Repeat each line, word for word, from the one containing "お知らせ (904, 933)" through the last line of the entries, and include no other output.

(Beginning of Data for the task)

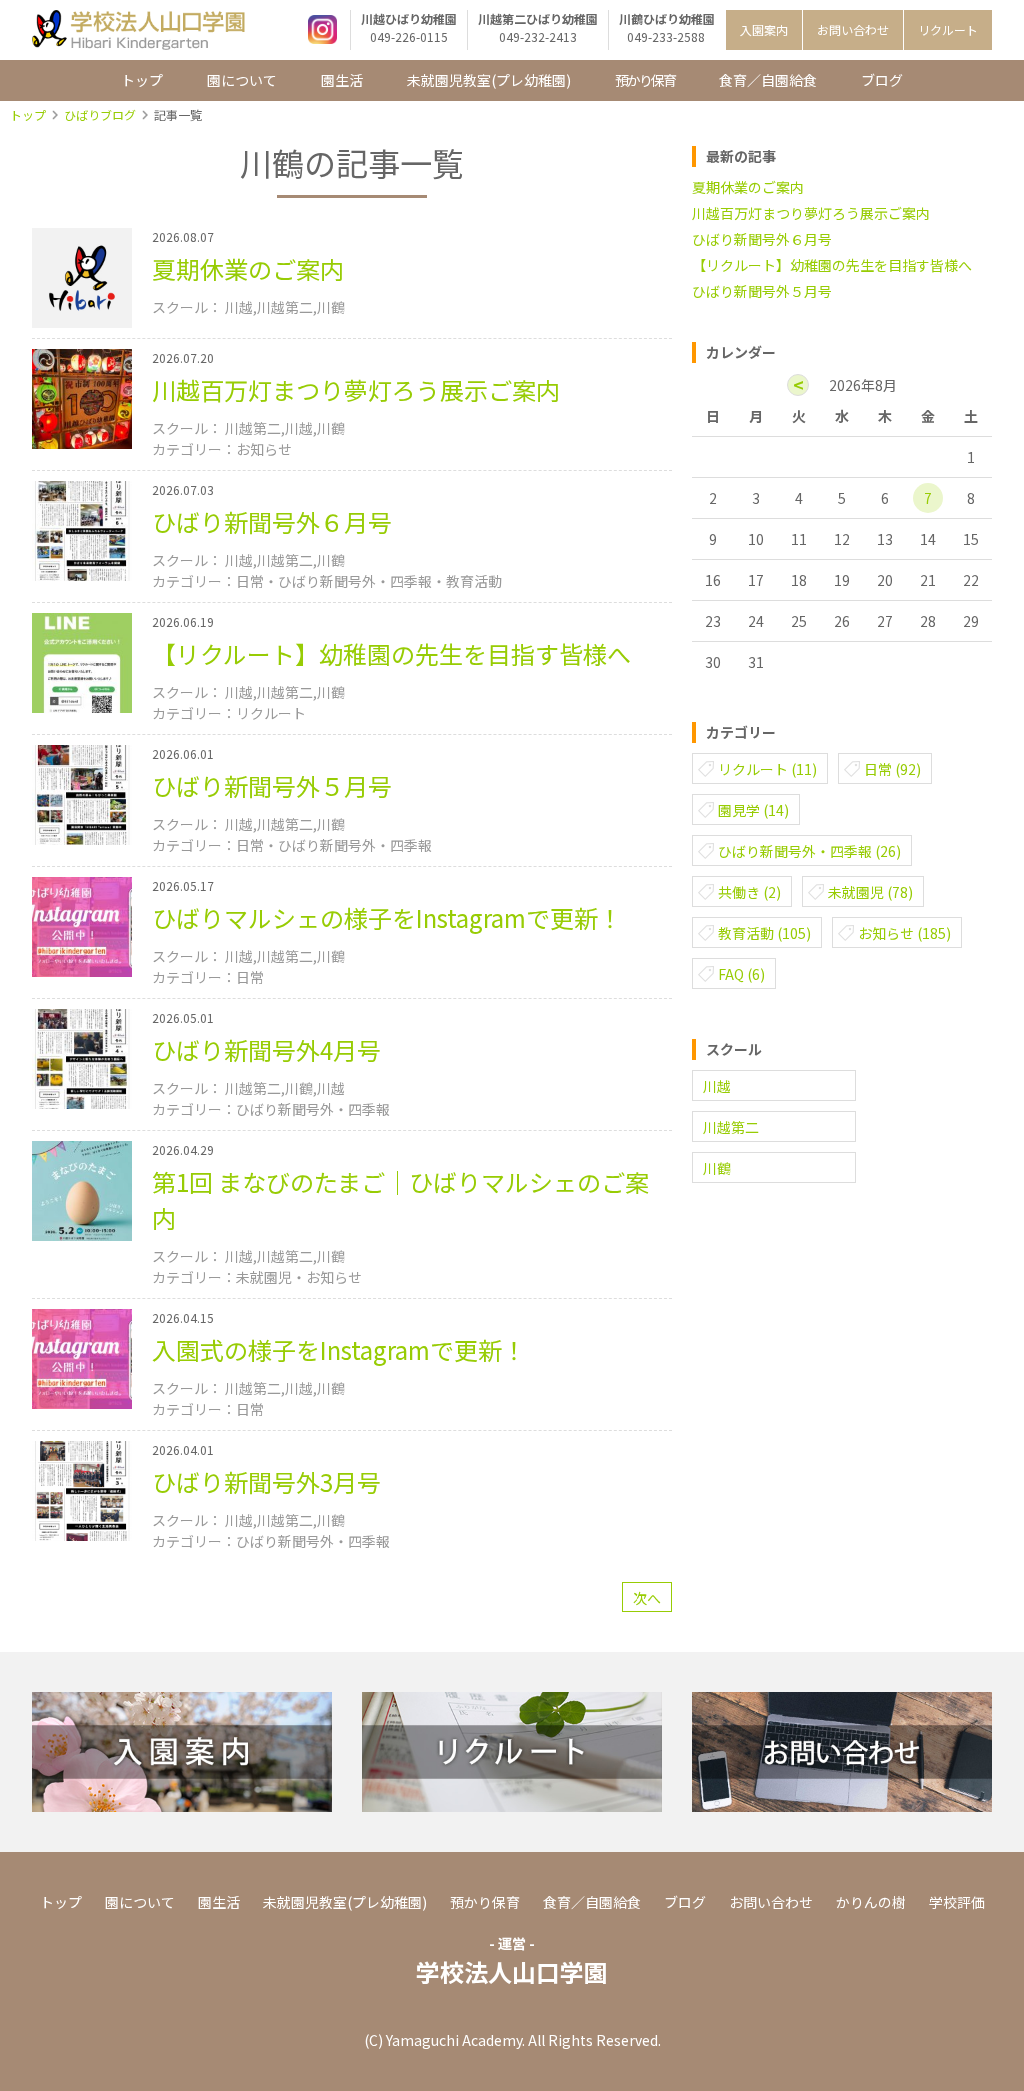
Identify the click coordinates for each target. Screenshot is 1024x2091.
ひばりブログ (100, 114)
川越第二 (731, 1127)
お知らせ (904, 933)
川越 (717, 1086)
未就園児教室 (489, 80)
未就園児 (870, 892)
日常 (892, 769)
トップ (142, 80)
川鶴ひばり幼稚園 (667, 27)
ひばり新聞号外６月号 (762, 239)
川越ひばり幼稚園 (409, 27)
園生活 (342, 80)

(End of Data for the task)

> **Output for this task**
お知らせ (904, 933)
川越 (717, 1086)
未就園児教室 (489, 80)
未就園児 (870, 892)
日常 (892, 769)
トップ (142, 80)
川鶴ひばり幼稚園 (667, 27)
ひばり新聞号外６月号 (762, 239)
川越ひばり幼稚園 (409, 27)
園生活 (342, 80)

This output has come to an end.